12. En l’absence de médicaments, la lutte contre l’épidémie mondiale a dû se résumer à des mesures de santé publique plus traditionnelles, telles que le lavage des mains et l’hygiène respiratoire, au respect strict des mesures de lutte contre la contamination pour les patients hospitalisés, à l’isolement des malades et à la mise en quarantaine des personnes ayant eu des contacts étroits avec eux (15). En outre, de nombreux pays ont mis en place des contrôles à l’entrée et à la sortie du territoire pour les voyageurs internationaux. L’OMS a déclaré la fin de la flambée mondiale le 5 juillet 2003 mais, entre temps, on avait enregistré 8098 cas et 774 décès dans 26 pays.

13. L’analyse de la riposte mondiale au SRAS a permis de tirer plusieurs enseignements, concernant notamment l’importance de disposer d’une capacité de détection précoce et d’un système transparent de notification de toutes les pathologies inhabituelles ; la difficulté de communiquer de manière efficace à un auditoire très varié composé de décideurs, de politiciens, de cliniciens, de professionnels de la santé publique et de membres du grand public des informations concernant un risque d’infection mal compris et en constante évolution ; l’intérêt d’échanger précocement et fréquemment des informations au niveau mondial, par exemple par l’intermédiaire des réseaux virtuels de chercheurs établis par l’OMS ; une meilleure prise de conscience du rôle que des mesures traditionnelles comme l’isolement et la mise en quarantaine peuvent jouer dans la lutte contre la propagation de la maladie, en respectant à la fois les droits de la personne et le bien public, et la nécessité urgente d’accroître la capacité institutionnelle et individuelle de maintenir une riposte pendant un laps de temps prolongé (10).
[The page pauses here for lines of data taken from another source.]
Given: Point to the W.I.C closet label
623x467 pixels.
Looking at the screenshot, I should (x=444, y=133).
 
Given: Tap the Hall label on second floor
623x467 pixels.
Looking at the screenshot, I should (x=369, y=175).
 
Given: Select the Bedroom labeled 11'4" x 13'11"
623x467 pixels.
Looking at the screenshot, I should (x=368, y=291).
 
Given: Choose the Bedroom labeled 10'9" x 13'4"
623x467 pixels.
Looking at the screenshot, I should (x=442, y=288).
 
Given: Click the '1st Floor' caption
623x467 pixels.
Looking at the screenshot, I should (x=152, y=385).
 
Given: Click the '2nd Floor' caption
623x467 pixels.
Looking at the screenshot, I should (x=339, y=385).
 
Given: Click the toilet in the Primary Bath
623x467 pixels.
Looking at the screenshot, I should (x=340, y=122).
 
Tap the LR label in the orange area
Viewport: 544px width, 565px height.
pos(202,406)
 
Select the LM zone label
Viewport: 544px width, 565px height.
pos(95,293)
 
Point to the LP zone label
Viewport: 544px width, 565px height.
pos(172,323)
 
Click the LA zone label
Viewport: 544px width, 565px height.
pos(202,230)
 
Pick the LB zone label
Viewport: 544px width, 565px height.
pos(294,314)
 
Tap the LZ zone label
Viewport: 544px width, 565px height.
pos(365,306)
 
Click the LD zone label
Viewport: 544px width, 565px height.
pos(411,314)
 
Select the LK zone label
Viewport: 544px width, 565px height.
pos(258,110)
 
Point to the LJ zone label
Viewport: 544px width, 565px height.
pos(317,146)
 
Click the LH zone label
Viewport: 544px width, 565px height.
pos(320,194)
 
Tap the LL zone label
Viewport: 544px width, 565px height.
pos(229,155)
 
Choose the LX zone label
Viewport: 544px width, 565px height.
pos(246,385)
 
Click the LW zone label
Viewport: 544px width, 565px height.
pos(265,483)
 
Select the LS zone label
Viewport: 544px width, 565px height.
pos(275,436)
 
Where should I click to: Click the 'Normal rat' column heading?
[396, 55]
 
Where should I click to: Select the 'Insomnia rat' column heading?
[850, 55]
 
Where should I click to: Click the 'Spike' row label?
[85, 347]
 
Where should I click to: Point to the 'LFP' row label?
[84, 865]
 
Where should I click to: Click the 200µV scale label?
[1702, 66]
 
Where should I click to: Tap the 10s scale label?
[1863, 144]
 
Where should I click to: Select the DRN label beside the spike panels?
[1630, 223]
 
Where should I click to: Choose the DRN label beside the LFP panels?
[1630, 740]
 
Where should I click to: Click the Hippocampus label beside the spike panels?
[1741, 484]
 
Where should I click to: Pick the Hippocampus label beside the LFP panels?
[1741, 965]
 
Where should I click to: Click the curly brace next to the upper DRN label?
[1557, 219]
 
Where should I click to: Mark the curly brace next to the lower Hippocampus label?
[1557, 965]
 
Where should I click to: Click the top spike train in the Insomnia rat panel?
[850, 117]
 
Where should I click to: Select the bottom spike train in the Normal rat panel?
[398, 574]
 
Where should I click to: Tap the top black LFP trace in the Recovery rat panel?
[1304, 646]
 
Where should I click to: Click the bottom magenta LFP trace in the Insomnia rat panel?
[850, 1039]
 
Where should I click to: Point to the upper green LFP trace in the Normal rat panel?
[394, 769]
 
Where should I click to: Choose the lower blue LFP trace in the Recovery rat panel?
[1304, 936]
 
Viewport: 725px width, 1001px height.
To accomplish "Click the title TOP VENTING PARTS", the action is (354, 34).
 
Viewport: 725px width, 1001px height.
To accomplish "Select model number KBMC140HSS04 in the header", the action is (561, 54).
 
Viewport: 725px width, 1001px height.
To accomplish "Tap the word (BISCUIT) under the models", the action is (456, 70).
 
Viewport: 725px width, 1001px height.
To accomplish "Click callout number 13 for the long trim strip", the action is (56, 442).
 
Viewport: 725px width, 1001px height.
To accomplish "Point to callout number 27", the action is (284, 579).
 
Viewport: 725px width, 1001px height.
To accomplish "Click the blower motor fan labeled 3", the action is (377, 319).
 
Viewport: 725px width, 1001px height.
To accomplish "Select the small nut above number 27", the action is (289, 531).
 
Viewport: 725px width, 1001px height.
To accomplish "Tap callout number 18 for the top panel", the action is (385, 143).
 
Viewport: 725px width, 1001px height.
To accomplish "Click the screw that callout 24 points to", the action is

14. La flambée de SRAS et la propagation persistante du virus aviaire H5N1 ont fait prendre davantage conscience de l’importance des zoonoses en tant que source d’infection pour l’homme. Les humains peuvent être infectés par des virus zoonosiques à la suite d’un contact avec des animaux infectés ou avec des produits d’origine animale ou des environnements contaminés, c’est-à-dire « à l’interface entre l’homme et l’animal ». Les virus aviaires H5N1, H7N7 et H9N2 et les virus porcins H1N1 et H3N2 ont été à l’origine d’infections sporadiques chez l’homme, y compris quelques décès mais aucun de ces virus animaux ne se transmet facilement entre humains, à la différence du virus pandémique (H1N1) 2009 qui se propage, lui, très bien, ce qui a entraîné une transmission interhumaine prolongée.

15. Le risque pandémique potentiel lié à la grippe aviaire H5N1 a été l’élément déclencheur à l’origine d’une grande partie des plans de préparation aux pandémies lancés au cours des 10 dernières années. Les menaces pour la santé publique liées au H5N1 ont fait ressortir encore plus l’importance, du rôle des services vétérinaires nationaux dans la planification et la riposte aux pandémies et encourage à resserrer la collaboration entre les autorités de santé vétérinaire et les autorités de santé publique aux niveaux national, régional et mondial. Les organismes internationaux responsables de la santé animale, l’Organisation mondiale de la Santé animale (OIE) et l’Organisation des Nations Unies pour l’Alimentation et l’Agriculture (FAO) ont œuvré aux côtés de l’OMS pour améliorer les capacités nationales de surveillance des maladies dans les populations animales et au niveau de l’interface entre l’homme et l’animal, ainsi que les capacités d’enquête sur les flambées, d’évaluation des risques et de réalisation de tests diagnostiques. En juillet 2006, le Système mondial d’alerte rapide et d’intervention pour les maladies animales, y compris les zoonoses (GLEWS), a été lancé par la FAO, l’OIE et l’OMS. Le GLEWS est le premier système conjoint d’alerte rapide spécifiquement destiné au suivi des maladies animales, y compris les grippes animales. Le réseau OIE-FAO d’experts sur la grippe animale travaille en collaboration étroite avec l’OMS pour résoudre des problèmes liés spécifiquement à la grippe au niveau de l’interface entre l’homme et l’animal, y compris en fournissant des informations relatives au secteur animal pour aider au processus de sélection par l’OMS de souches vaccinales en vue de la production de vaccins expérimentaux contre des virus pandémiques comme le H5N1 et le H9N2.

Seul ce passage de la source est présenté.